Can you reproduce the Arria NLG FAQ, everything from "How long does" down to "transforming your data.", renaming "deployment process" to "rollout process" wherever it appears?

◆ Text ◆
((
Is Arria NLG hiring?

Always. If you are interested in joining Arria, check out the positions available on the careers page.

What kind of people work at Arria NLG?

Building sophisticated applications of linguistic technology requires both right-brain and left-brain skills, so you’ll find a fascinating mix of people at Arria. Our employees include professors and PhDs in Computer Science, linguists, software engineers, proofreaders, and entrepreneurial people who thrive in a start-up environment and are passionate and committed to the potential NLG offers.

Where is Arria NLG located?

Arria’s headquarters are in London, its science and engineering teams are based in Aberdeen and Sydney, and it has additional sales offices in New York and Auckland.

How long does the deployment process take?

We specialise in making complex data easy to understand and use. Whether your data comes from one or multiple sources we can generate natural language in 60-90 seconds, so the deployment process will depend on your individual use case. Get in touch to find out what the implementation process will be for your project and how quickly Arria NLG could be transforming your data.

What are the steps from first contact to a deployed NLG system?
))
Collected data
((
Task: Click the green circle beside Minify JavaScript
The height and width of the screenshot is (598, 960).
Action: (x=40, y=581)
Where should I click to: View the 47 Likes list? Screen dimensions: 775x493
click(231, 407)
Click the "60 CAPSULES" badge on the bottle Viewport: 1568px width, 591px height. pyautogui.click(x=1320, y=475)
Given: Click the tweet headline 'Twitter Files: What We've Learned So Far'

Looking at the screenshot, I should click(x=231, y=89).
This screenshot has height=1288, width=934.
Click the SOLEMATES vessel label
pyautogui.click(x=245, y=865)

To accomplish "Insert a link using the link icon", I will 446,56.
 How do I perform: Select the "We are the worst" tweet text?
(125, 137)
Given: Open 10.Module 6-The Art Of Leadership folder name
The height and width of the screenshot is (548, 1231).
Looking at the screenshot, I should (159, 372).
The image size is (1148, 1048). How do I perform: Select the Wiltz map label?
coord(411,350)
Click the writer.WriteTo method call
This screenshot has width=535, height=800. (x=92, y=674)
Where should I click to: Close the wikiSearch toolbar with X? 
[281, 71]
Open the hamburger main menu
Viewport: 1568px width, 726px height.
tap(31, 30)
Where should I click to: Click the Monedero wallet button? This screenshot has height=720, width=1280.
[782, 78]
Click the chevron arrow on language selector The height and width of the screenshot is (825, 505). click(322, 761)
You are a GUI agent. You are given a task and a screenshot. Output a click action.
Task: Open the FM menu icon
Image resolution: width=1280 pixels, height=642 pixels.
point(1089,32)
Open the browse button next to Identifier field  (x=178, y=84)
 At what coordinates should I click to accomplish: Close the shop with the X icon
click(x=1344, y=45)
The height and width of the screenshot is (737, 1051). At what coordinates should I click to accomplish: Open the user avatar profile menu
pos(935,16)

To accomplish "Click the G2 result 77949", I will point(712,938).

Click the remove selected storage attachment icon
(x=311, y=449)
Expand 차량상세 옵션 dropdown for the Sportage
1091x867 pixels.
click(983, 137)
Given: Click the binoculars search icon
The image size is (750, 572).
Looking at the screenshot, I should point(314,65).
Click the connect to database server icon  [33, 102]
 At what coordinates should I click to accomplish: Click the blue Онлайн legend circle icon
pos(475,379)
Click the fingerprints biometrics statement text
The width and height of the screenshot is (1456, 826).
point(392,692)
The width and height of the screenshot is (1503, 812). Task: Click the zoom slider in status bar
))
◆ Result of the task ◆
How long does the rollout process take?

We specialise in making complex data easy to understand and use. Whether your data comes from one or multiple sources we can generate natural language in 60-90 seconds, so the rollout process will depend on your individual use case. Get in touch to find out what the implementation process will be for your project and how quickly Arria NLG could be transforming your data.